We had marked our seventh wedding anniversary a few weeks before the events that would permanently change our lives. It was a small gathering, mostly family, as several of our long-time friends, particularly those from Hedi’s side of the family, were no longer part of the festivities. Goldberg and Friedman had left the Order and taken their families to Britain. Benjamin, Hedi’s grandfather had been too weak to accompany them and passed away mercifully before the worst was to unfold. Hedi’s parents, Emil and Elizabeth, had been loath to leave behind their textile factories, brickyards and slate quarries employing thousands - at least just yet.

I had confided my concerns about my father to Hedi that morning.

I hope and pray that Hugo doesn’t spoil our day by intoning some grandiose words about German glory.”

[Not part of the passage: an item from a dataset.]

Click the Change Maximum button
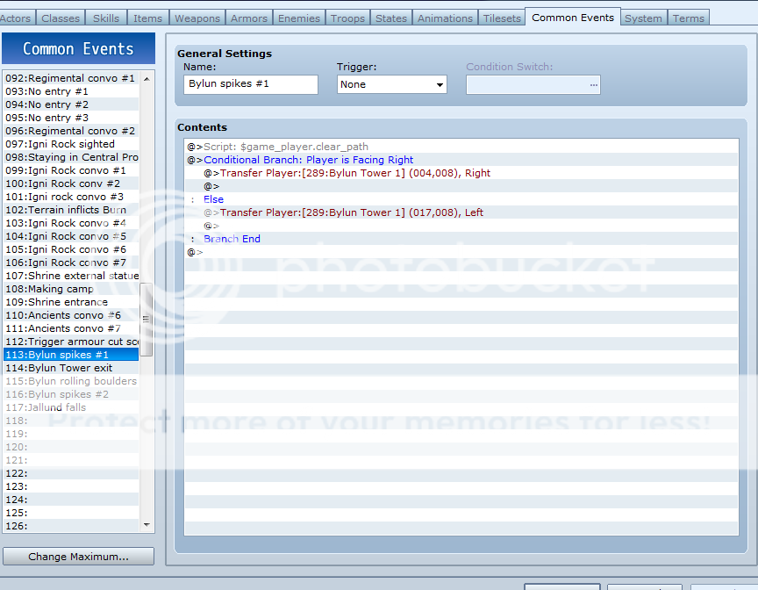This screenshot has width=758, height=590. tap(78, 557)
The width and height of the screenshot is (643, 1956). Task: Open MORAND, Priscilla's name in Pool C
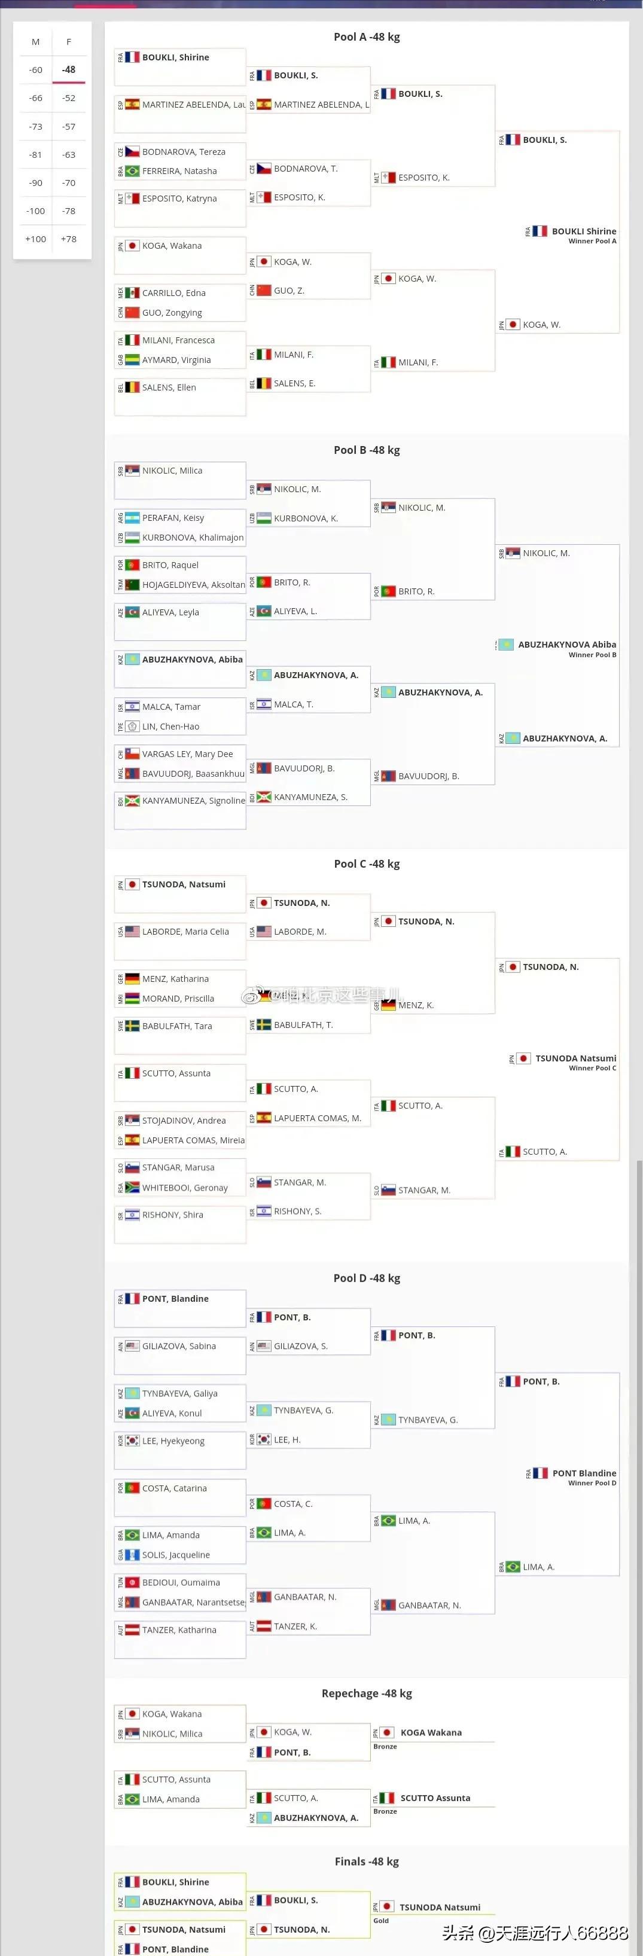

Hedi had met my worried expression, held my eyes firmly in her quiet response, even found the courage for a little mischievous smile.

And I am hoping that some time next spring he is going to be totally pre-occupied with making faces at his grandchild”.

It had taken me a few seconds to retrieve my tongue, which had become temporarily attached to the roof of my mouth.

You, we - what a wonderful bit of news,” had finally trickled out of my mouth, as I drew her close and kissed her softly.

We agreed not to share our news with the small crowd gathered that evening. Not just yet - the joys of life had become more elusive of late and this needed to be savored between us a little while longer.